Declaration of 1975 Emergency by Indira Gandhi is an example
It is a strange desire, to seek power, and to lose liberty; or to seek power over others, and to lose power over a man’s self. Francis Bacon said this famously and the truth of what he said is seen in Indian Democracy since 1975 when Emergency was imposed on an unsuspecting people of this country.
However, I was further convinced of the truism in what Francis Bacon said after seeing the Hindi film ‘Accidental Prime Minister’ last evening. Dr. Manmohan Singh, an economist and a financial genius, who had held may top jobs, was made a puppet. By seeking power as Prime Minister, he lost power over his own self.
The happenings in Indian politics since 2004 could be considered as an affirmation of what Francis Bacon had said. I also remember another famous statement made by Abraham Lincoln, the American President, who saved America from being split as North and South on the issue of abolition of slavery. He said, “Nearly all men can stand adversity, but if you want to test a man’s character, give him power.”
We have seen this since the time Indira Gandhi became the Prime Minister. I would also add, “If you want to test a man’s character, give him money also.” If today a rowdy-sheeter could be given a ticket to contest an election and enable him to win the election, we can well imagine the rot that has set into our electoral politics and we find what havoc can be played on the society by those who hold control of the deadly combination of money and power. The simplest example is the incident that took place at Eagleton Resort between two MLAs of the same political party.
In developed countries, all the elected representatives are known as law-makers. That is, to introduce new laws as per the requirement for efficient administration of a country or a Province or a State. The law-makers also have a responsibility to amend the existing law as per the need of the hour or the changing social order and practice. Unfortunately in the present Indian Democracy, these law-makers — MLAs, MLCs, MPs and Ministers — are more concerned about helping their own cronies in business, industry or government jobs than looking into the best laws to govern the country or the State. In India, the politician has so formulated the laws relating to elections and his rights that, once elected, he is unchallenged for the period of his term.

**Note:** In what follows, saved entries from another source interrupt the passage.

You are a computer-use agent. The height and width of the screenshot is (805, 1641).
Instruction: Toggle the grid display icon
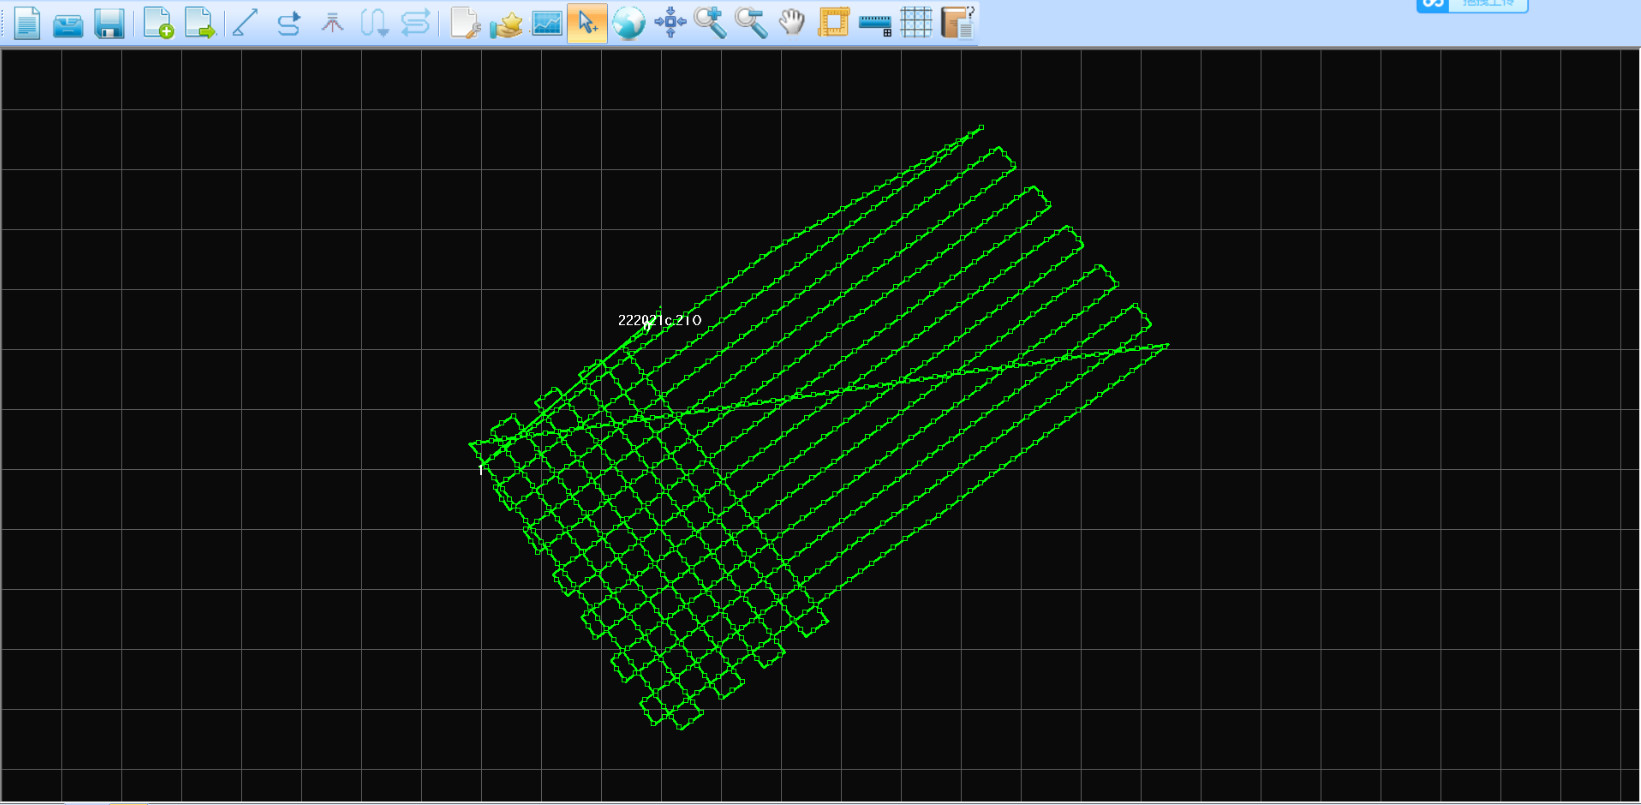[916, 23]
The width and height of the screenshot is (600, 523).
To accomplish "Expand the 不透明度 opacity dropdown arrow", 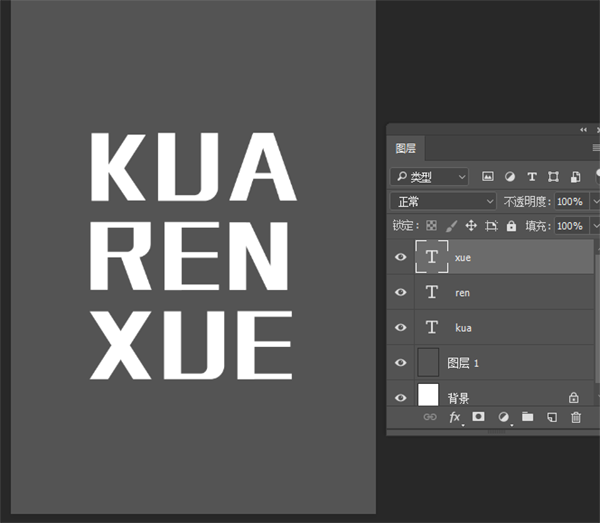I will coord(595,201).
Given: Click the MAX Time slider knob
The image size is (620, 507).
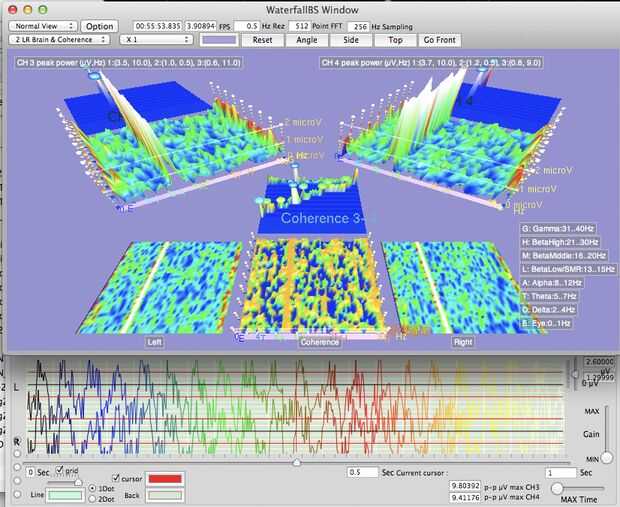Looking at the screenshot, I should click(557, 488).
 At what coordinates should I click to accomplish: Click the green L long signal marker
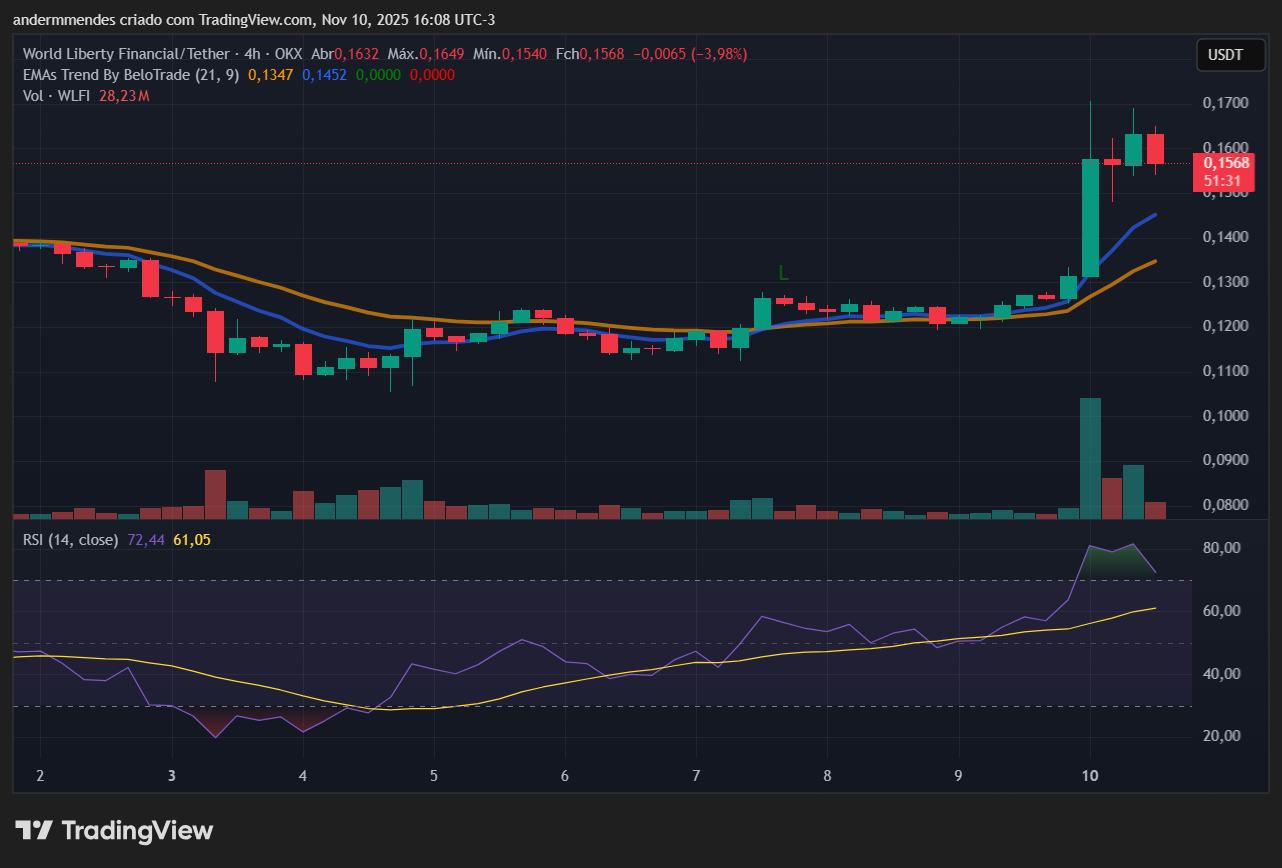[784, 272]
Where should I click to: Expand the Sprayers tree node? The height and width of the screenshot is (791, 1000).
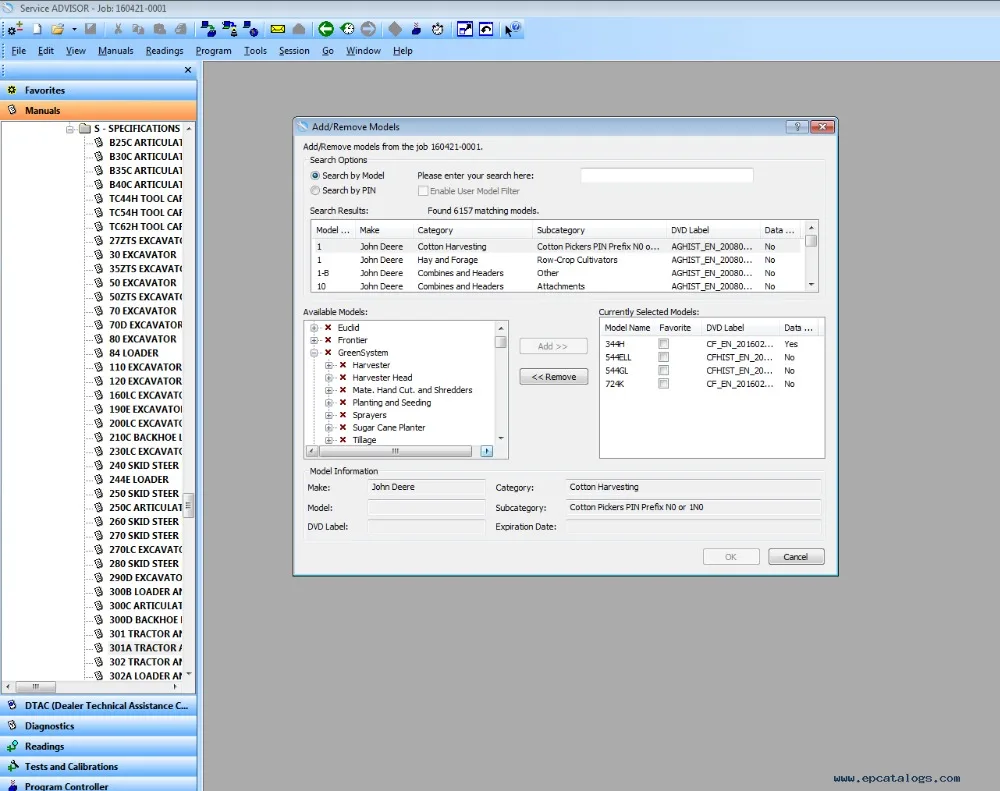point(329,415)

As a wag said, a politician can fight elections from two seats and even if he is convicted, by going in appeal under bail. But if you are in jail, you are denied of your right to vote. The politician can fight election even when he is in jail with an appeal pending. George Fernandes won the Parliamentary election while in jail. Look at the paradox, one has to be a graduate or must have requisite qualification to get a job, but if you are a politician and illiterate, you can become a law-maker and even a Minister.
The system relating to election under our Democracy needs to be changed in the next 10 years rather radically, borrowing ideas from the Western, developed democratic countries where checks and balances are not only provided for but also complied with.

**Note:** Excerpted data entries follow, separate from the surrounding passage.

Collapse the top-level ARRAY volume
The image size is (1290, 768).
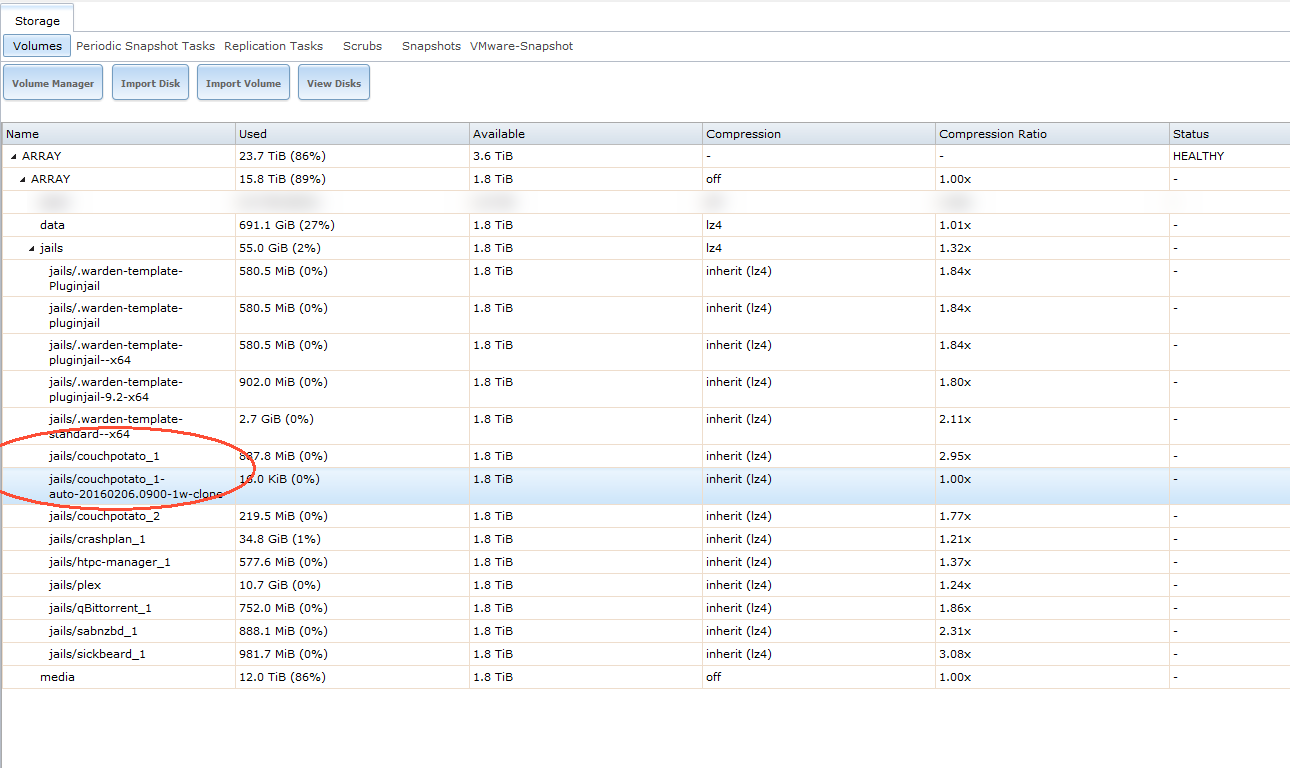[13, 157]
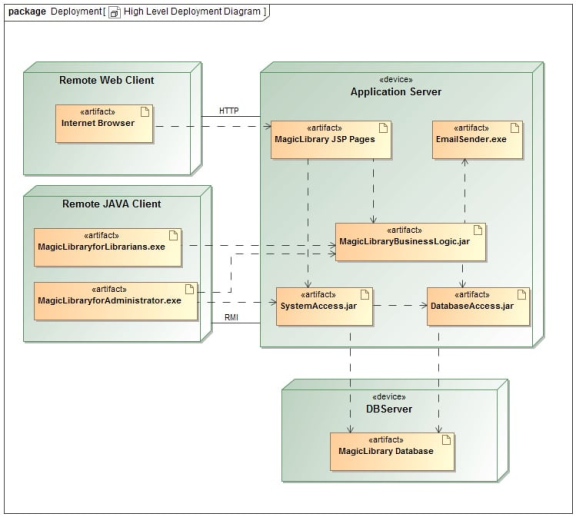Select the Remote Web Client node title
The image size is (576, 517).
pyautogui.click(x=107, y=80)
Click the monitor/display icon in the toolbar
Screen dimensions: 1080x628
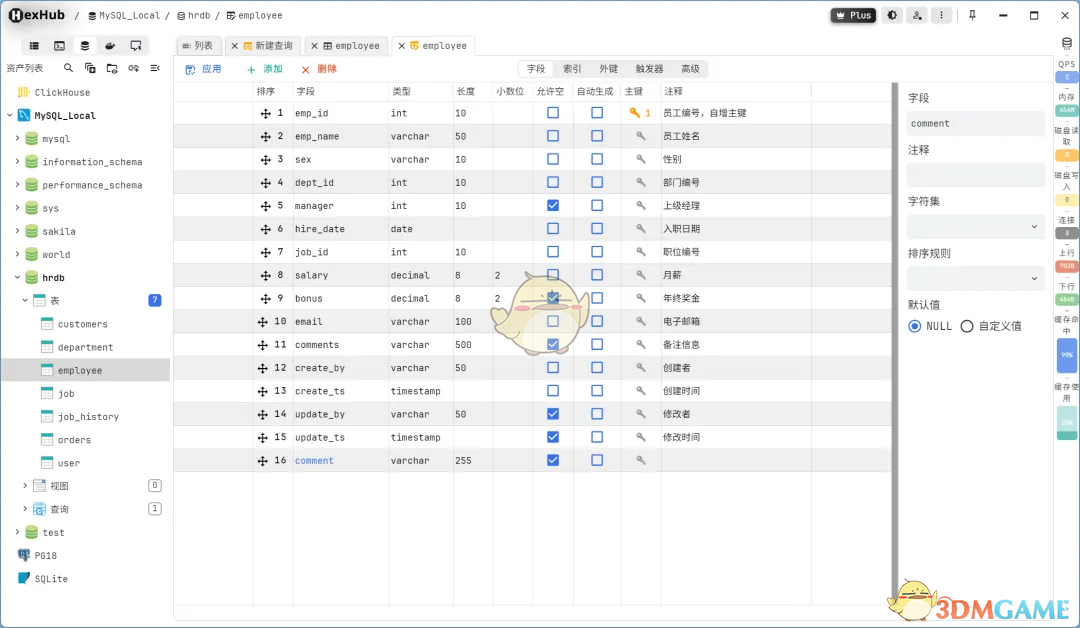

The words of Francis Bacon, “It is a strange desire, to seek power, and to lose liberty” keeps ringing in my ears when I see the happenings in some of the countries in the world. For example, India of today. When everything looked hunky-dory for Indian Democracy when UPA, under Congress was ruling from 2004 to 2014 with Dr. Manmohan Singh as the Prime Minister for two terms (ten years), suddenly, the Congress party and its allies lost power to NDA led by BJP in 2014.
Surprisingly, Congress (UPA) could not bear to suffer the loss of power, so they went on a rampage against the BJP (NDA) without concern for the democratic values. As a result, they began to find fault with the new government so much so it came up with the allegation against the BJP of practicing ‘intolerance’ and then it was followed by ‘award-wapsi’ campaign to register their protest against BJP government. But ironically, all those awards were given to those who supported Congress and Leftist parties, exceptions apart.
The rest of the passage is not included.